Transformer-XL: Attentive Language Models Beyond a Fixed-Length Context
Original paper ยท Dai et al 2019
We dive into yet another transformer based architecture, this time with a paper tackling the fixed-length context of the original vanilla transformer in addition to proposing a simple but more effective relative positional encoding formulation. The introduction of this paper suggests that transformers, as an architecture, still hasn't completely claimed the field and research is still divided between it and RNN/LSTM.
Context Fragmentation
The authors coin context fragmentation as in inherent problem of the original vanilla transformer and a prevalent oversight in a lot of current research. The problem arises from the separated fixed-length segments that the language models are trained on where no information flows across the sequences, limiting contextual understanding above the sequence length. This makes prediction of the first tokens difficult and understanding of longer sequences impossible. This means that despite self-attention being less effected by vanishing gradient and more effective in computation it can't leverage this optimization advantage.
Segment-level recurrence
The authors proposes a modification to the Transformer architecture by introducing a recurrence mechanism to address its limitations in modeling long-term dependencies in sequences. The hidden state sequence from the previous segment is cached and reused as an extended context for the next segment. This creates a segment-level recurrence in the hidden states and allows for modeling of longer-term dependencies, avoiding context fragmentation. Additionally, the recurrence scheme results in significantly faster evaluation and the ability to cache multiple previous segments as memory to be used during evaluation.
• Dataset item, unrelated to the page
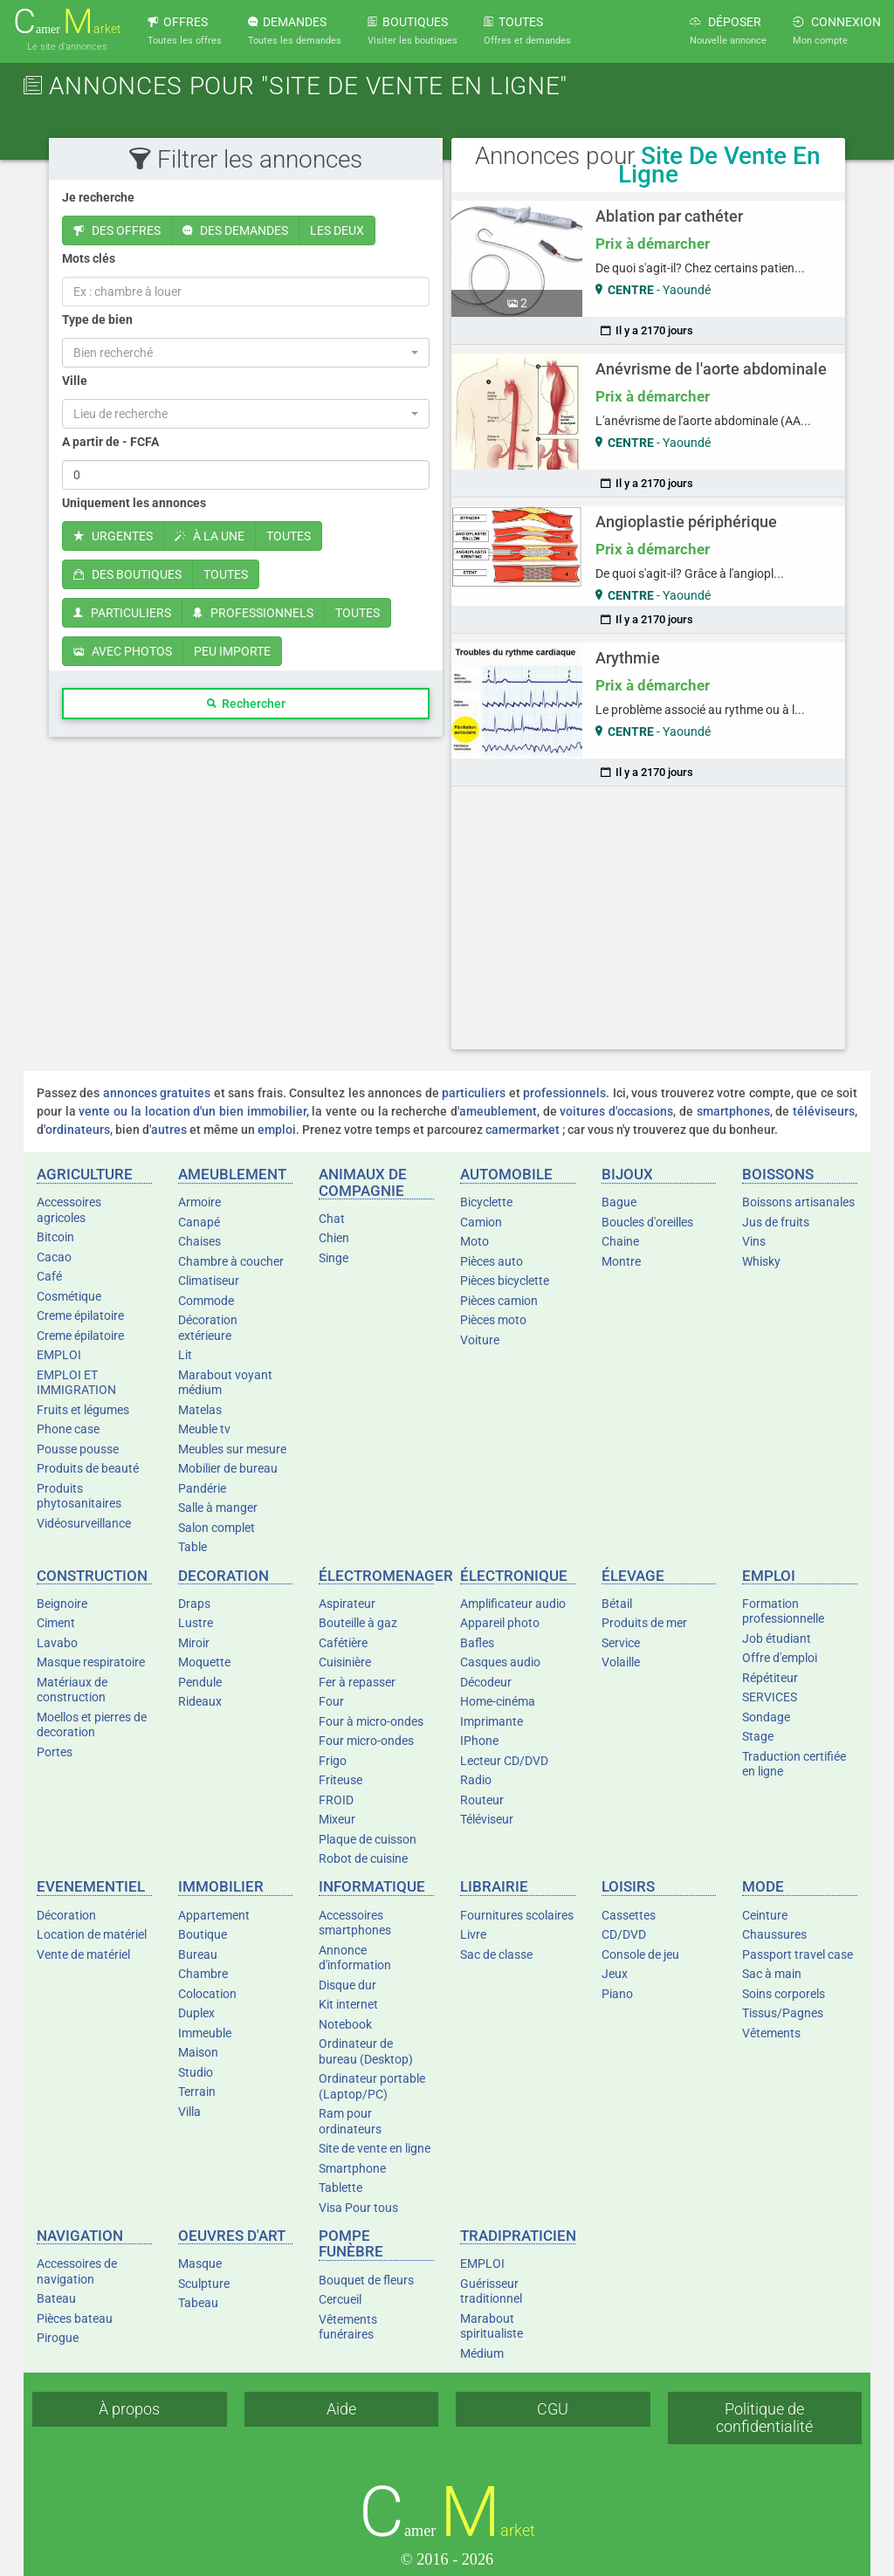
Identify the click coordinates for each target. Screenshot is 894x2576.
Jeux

Relative Positional Encoding
Due to hidden representations being cached and reused for subsequent segments calculations, the absolute positional encoding in the vanilla transformer is no longer valid. Previously the position was only calculated with respect to the segment but instead the authors now propose a relative positional encoding scheme that enables the model to learn from previous tokens outside of the current segment.
Final thoughts
It's interesting to see how the concepts of RNNs find themselves useful in the transformer architecture and even more so if this continues to be a trend moving forward. The fact that this recurrence change improved evaluation speed to such a degree was also cool to see.